Bev takes 14 pills a day. She's far from alone


The statistic – revealed for the first time in a study published on Monday – suggests Australia's elderly are taking more drugs, more often, than their counterparts in the US and UK.

Experts aren't sure why. Nor are they sure why the trend appears to be increasing.

But they are worried. Although many people take multiple medications for good reason, taking five or more medicines together is an increase in a person's risk of disability and death.

"They've been getting started on a medicine 20 years ago, and they are still on it." "Quite often they don't know what they are taking medicine for," says Dr Danijela Gnjidic, a University of Sydney researcher who has published several papers on the issue.

In some cases those medicines can interfere with each other. The symptoms of this are often mixed with other diseases. It is a dangerous cycle, says Dr Gnjidic.


Researchers have long suspected "polypharmacy", as is is known, is a major issue in Australia, but so far this study had had no statistics on the size of the problem.

Dr. Amy Page and his colleagues over a period of 70 years given to people over 70 between 2006 and 2017 on the Pharmaceutical Benefits Scheme, looking for people who were on more than five medications at a time.

935,240 people – 36 per cent of people in that age bracket. More than 153,000 of them took more than 10 different medicines, with about 17,000 taking over 15.

That number has increased in the past decade, both as a total number and as a proportion despite efforts to tackle it.


"Part of the increase is because we have more people living in old age – which is a wonderful thing," says Dr Page, a researcher at The Alfred Hospital and Lead Author of the Study published in the Medical Journal of Australia.

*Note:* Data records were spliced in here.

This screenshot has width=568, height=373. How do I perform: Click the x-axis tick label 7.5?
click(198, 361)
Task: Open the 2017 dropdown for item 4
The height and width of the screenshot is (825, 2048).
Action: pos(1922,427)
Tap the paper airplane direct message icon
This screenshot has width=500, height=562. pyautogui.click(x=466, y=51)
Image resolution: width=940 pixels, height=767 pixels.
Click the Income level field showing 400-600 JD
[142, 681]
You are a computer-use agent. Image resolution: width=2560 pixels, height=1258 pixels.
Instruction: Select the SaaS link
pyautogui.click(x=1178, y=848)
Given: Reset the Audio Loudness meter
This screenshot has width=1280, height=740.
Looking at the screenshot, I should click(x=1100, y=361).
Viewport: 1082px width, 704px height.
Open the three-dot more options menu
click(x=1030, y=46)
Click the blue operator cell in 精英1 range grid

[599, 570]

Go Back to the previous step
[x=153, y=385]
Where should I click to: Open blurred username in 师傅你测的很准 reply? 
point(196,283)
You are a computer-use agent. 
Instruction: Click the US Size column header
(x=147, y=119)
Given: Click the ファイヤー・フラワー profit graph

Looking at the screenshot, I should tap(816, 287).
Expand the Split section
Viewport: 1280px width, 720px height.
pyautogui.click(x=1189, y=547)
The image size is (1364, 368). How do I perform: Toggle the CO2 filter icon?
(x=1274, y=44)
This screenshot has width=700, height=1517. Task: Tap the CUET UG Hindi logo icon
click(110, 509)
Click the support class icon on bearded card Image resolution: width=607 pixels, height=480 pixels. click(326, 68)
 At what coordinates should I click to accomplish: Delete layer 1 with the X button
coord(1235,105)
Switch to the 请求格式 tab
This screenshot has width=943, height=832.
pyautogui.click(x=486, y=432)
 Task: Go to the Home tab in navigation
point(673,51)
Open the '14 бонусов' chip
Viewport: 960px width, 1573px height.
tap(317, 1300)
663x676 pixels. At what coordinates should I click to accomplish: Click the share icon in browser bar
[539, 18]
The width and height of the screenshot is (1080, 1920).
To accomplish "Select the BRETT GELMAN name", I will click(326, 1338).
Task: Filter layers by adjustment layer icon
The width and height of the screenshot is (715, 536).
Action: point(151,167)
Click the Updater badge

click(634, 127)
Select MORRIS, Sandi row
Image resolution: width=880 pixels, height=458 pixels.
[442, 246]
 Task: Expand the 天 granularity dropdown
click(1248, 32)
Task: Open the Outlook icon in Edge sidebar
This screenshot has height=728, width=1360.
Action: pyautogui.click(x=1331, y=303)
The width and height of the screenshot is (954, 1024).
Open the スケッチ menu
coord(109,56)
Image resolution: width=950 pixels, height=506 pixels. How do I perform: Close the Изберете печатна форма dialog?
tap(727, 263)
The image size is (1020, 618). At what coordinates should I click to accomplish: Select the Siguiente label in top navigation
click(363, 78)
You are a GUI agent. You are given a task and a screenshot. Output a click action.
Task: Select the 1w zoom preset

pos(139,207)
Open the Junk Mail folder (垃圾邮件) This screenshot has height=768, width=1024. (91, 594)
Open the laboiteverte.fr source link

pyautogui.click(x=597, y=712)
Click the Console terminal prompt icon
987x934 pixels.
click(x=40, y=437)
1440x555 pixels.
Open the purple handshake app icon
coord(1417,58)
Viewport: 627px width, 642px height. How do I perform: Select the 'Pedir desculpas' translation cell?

"But we have also seen the prevalence is increasing as well. And that’s not such a wonderful thing. "

The study did not assess whether the medications were appropriate for the individual, Dr Page cautioned.

There is no direct evidence of multiple medications causing harm, only that is linked to an increase in risk.

But there are concerns. Medicines can interact in complex and unpredictable ways. Taking many pills is expensive. Having to take care of a complicated pill Raise the risks of making a mistake – taking too many of the wrong pill, for example.

And many medications are approved as safe based on clinical trials on young, healthy people. It is not clear if they are more or less safe for the elderly, Dr Page said.

Dr Gnjidic's 70-year-old father just hit the "polypharmacy cut-off", his fifth daily medication. "So I have been having long conversations – with him and with his GP," she says.

She encourages anyone taking multiple medications to talk to their pharmacists and GPs to ensure they are appropriate.